> [DATA RECORDS]
== Segment start ==

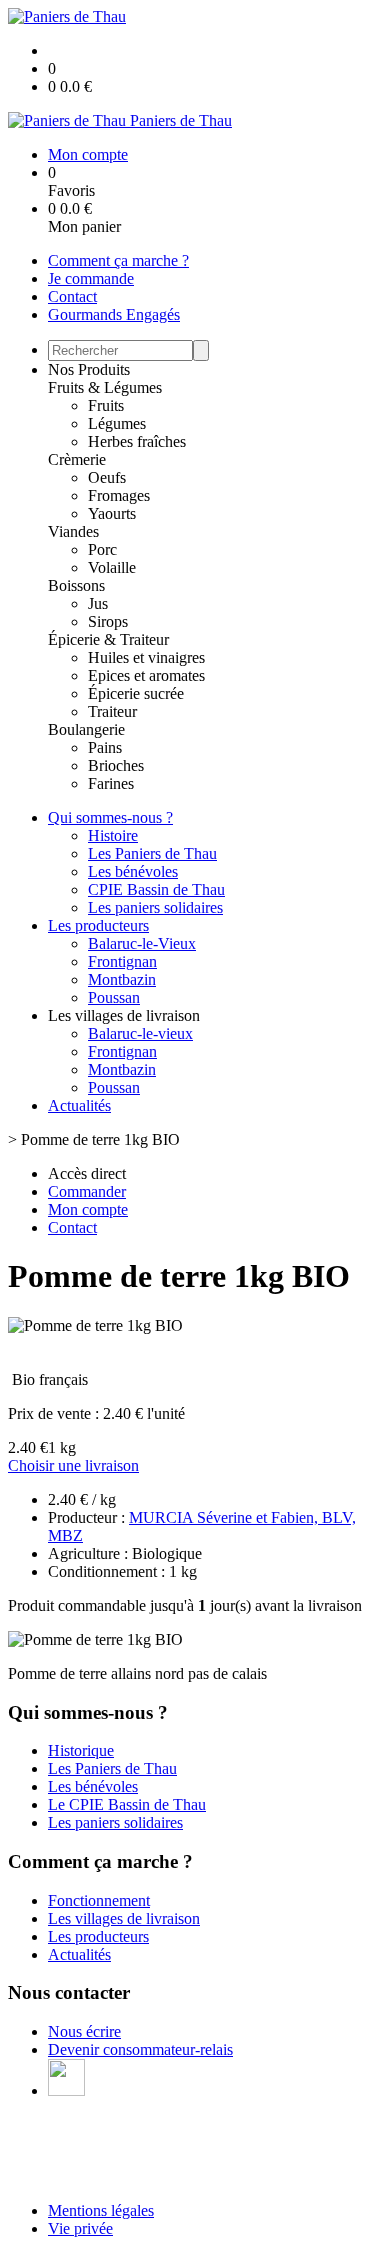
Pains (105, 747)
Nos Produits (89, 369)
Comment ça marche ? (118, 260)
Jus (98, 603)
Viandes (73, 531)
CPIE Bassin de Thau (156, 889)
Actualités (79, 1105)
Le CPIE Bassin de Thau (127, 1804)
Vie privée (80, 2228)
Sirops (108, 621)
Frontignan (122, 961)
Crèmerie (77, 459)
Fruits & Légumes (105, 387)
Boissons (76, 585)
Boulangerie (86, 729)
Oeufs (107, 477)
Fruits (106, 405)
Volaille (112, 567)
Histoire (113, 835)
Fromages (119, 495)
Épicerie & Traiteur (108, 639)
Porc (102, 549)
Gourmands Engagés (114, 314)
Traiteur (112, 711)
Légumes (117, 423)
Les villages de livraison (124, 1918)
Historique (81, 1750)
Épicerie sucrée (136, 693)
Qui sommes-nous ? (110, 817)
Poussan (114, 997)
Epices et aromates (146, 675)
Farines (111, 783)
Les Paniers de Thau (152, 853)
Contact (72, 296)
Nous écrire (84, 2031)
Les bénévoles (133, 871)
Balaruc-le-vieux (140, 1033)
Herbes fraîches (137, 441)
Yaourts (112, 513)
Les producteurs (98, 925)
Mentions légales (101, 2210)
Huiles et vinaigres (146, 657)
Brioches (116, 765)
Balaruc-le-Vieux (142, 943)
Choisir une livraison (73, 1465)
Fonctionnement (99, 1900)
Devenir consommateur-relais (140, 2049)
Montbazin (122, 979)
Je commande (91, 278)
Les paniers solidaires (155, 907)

== Segment end ==

> [EXERCISE INSTRUCTIONS]
The line with "Boulangerie (86, 729)" and all the lines after it in the records above are to be output exactly, with nothing added.

> [FINISHED TASK]
Boulangerie (86, 729)
Oeufs (107, 477)
Fruits (106, 405)
Volaille (112, 567)
Histoire (113, 835)
Fromages (119, 495)
Épicerie & Traiteur (108, 639)
Porc (102, 549)
Gourmands Engagés (114, 314)
Traiteur (112, 711)
Légumes (117, 423)
Les villages de livraison (124, 1918)
Historique (81, 1750)
Épicerie sucrée (136, 693)
Qui sommes-nous ? (110, 817)
Poussan (114, 997)
Epices et aromates (146, 675)
Farines (111, 783)
Les Paniers de Thau (152, 853)
Contact (72, 296)
Nous écrire (84, 2031)
Les bénévoles (133, 871)
Balaruc-le-vieux (140, 1033)
Herbes fraîches (137, 441)
Yaourts (112, 513)
Les producteurs (98, 925)
Mentions légales (101, 2210)
Huiles et vinaigres (146, 657)
Brioches (116, 765)
Balaruc-le-Vieux (142, 943)
Choisir une livraison (73, 1465)
Fonctionnement (99, 1900)
Devenir consommateur-relais (140, 2049)
Montbazin (122, 979)
Je commande (91, 278)
Les paniers solidaires (155, 907)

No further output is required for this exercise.